ミュウも納得いったという感じの顔をしてるが、多分、これは、呼ぶつもりがないのを理解してのことだろうな。
なんにしても、二人に頭が上がらないのは変わらないか。
それと、明日にでも親父に電話して、被害のこととか話さなきゃなぁ。なまじ事件として扱われてることだし。
ミュウ「じゃぁ、あたしは練習に戻るね。まさとも、頑張るんだよ。飯の種。でしょ?」
まさと「ん、あ、そうだな。あ、そうだ。明日、ディスカウントショップで、あれ買いこんできてやるからな。コンビニより安い。」
ミュウ「んー?」
まさと「ほら。コーラだよ。」
ミュウ「お! ほんと!?」
まさと「ああ、まとめて買ってくるから。」
ミュウ「んー。愛してる!」
まさと「・・・お、おいっ。たかが飲み物でそう言う事を・・・。」
ミュウ「ふふん。コーラを。だよ。」
まさと「・・・・そ、そうか。」
シルフィー「ミュウったらぁ・・・もぅ。」
ミュウ「へへっ。っと、それっ! クリア〜!」
なかなかクリアできなかったステージをようやくクリアーするミュウ。
コーラパワーですか? これは。
まさと「お。やっとなじんできたか。」
ミュウ「うん。なんとかわかってきた気はする。」
それから夜中近くまで、作業して、イントラ経由で動作報告して、休む事にした。
じゃんけんバトルの結果、今日は俺が床布団で、ミュウとシルフィーがベッド。
こういうのもキャンプ気分でいいが、早いうちに二段ベッドか何か、買ったほうが良いかもな。

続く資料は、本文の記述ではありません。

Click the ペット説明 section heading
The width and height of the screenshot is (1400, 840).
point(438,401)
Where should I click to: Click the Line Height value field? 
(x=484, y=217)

二人のことを考えれば一部屋借りてやりたいとこだけど、魔獣がこっちに現れるということなら、うかつに部屋を分ける訳にもいかない。
明日以降も出来るだけ行動は一緒の方がいいだろうな。
まぁ、べったりと言うわけにもいかないだろうが、万が一って時には携帯が役に立ってくれるだろう。